===== THE INPUT =====

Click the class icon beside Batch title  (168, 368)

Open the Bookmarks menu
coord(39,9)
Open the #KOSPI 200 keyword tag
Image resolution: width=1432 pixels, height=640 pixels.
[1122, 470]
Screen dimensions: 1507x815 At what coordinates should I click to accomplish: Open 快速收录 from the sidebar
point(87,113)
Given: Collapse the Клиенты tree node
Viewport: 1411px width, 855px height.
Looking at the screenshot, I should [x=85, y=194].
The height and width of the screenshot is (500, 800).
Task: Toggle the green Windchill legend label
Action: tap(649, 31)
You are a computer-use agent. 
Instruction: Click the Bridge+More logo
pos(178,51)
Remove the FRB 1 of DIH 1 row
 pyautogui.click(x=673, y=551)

=====

- PROBLEM:
Revise the rows by changing "Open" to "Expand" wherever it occurs, keeping everything else the same.

- SOLUTION TO THIS PROBLEM:
Click the class icon beside Batch title  (168, 368)

Expand the Bookmarks menu
coord(39,9)
Expand the #KOSPI 200 keyword tag
Image resolution: width=1432 pixels, height=640 pixels.
[1122, 470]
Screen dimensions: 1507x815 At what coordinates should I click to accomplish: Expand 快速收录 from the sidebar
point(87,113)
Given: Collapse the Клиенты tree node
Viewport: 1411px width, 855px height.
Looking at the screenshot, I should [x=85, y=194].
The height and width of the screenshot is (500, 800).
Task: Toggle the green Windchill legend label
Action: tap(649, 31)
You are a computer-use agent. 
Instruction: Click the Bridge+More logo
pos(178,51)
Remove the FRB 1 of DIH 1 row
 pyautogui.click(x=673, y=551)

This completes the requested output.